У нашего мозга есть два режима — режим выживания и режим обучения. Обучающийся мозг — это организация систем в мозге, которая позволяет людям свободно развиваться и исследовать мир в поисках личностно значимых знаний. Это области мозга, которые координируют сознательное мышление, мыслительные, оценочные, обучающиеся части мозга (префронтальные области коры). Это мозговые структуры, благодаря которым человек осуществляет психические функции. Анатомически к нему относятся кора (серое вещество) больших полушарий головного мозга и мозжечок. Эволюционно это наиболее молодая часть мозга, также называемая неокортексом.

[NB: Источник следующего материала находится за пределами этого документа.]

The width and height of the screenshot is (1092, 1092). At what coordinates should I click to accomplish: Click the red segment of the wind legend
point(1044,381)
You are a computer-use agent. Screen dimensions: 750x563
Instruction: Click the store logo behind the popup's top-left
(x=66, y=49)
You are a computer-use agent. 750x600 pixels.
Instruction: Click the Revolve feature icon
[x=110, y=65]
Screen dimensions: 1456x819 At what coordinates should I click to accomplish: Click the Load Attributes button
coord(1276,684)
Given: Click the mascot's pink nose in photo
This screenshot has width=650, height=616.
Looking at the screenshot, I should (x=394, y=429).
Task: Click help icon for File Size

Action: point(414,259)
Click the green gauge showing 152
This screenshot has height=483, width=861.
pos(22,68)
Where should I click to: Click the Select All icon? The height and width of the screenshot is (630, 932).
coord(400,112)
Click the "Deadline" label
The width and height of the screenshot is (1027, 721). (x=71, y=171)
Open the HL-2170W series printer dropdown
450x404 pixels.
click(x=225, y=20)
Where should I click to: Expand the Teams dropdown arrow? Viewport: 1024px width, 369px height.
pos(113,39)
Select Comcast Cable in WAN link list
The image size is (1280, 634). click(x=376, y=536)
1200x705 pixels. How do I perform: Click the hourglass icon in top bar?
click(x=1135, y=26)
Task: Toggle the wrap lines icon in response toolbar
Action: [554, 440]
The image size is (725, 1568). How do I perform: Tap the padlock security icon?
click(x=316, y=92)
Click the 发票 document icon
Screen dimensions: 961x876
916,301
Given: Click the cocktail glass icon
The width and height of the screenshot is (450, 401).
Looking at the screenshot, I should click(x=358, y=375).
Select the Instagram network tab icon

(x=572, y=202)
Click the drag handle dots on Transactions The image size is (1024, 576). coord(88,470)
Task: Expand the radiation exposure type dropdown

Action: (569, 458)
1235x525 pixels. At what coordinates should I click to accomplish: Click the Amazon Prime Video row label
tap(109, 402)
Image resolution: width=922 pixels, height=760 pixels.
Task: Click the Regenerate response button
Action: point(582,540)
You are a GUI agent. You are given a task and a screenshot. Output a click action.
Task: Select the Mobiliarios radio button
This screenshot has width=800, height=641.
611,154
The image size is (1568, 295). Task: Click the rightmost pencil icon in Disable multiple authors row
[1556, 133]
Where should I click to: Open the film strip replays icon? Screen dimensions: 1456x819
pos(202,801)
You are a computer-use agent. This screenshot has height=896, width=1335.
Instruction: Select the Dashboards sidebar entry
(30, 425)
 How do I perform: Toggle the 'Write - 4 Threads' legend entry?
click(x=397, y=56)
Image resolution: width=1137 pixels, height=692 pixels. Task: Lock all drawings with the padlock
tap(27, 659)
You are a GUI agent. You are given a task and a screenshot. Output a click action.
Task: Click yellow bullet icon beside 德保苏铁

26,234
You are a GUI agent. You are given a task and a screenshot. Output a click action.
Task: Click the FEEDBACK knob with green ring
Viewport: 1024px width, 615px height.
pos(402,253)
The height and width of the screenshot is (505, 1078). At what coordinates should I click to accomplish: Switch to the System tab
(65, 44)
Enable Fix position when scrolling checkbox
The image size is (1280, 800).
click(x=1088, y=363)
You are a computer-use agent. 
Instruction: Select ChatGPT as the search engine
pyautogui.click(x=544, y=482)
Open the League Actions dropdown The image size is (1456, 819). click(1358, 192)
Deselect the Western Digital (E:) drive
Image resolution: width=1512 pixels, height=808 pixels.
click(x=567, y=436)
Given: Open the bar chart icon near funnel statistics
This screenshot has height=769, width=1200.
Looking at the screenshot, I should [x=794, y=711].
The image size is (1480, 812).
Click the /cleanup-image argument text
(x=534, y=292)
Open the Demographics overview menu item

Выживающий мозг — это защитные, или оборонительные, системы в мозге, которые позволяют людям выживать тогда, когда их безопасность находится под угрозой. Это области мозга, которые отвечают за наши неосознанные защитные реакции гипервозбуждения и гиповозбуждения (с участием ствола мозга, миндалевидного тела и других структур среднего мозга). Б. Ван дер Колк, не побоюсь этого слова, главный исследователь травмы, в своей книге «Тело помнит все» также связывает его с мозгом эмоциональным, образованным из рептильного мозга и лимбической системы. Он находится в самом центре нашей центральной нервной системы, и его главной задачей является забота о нашем благополучии.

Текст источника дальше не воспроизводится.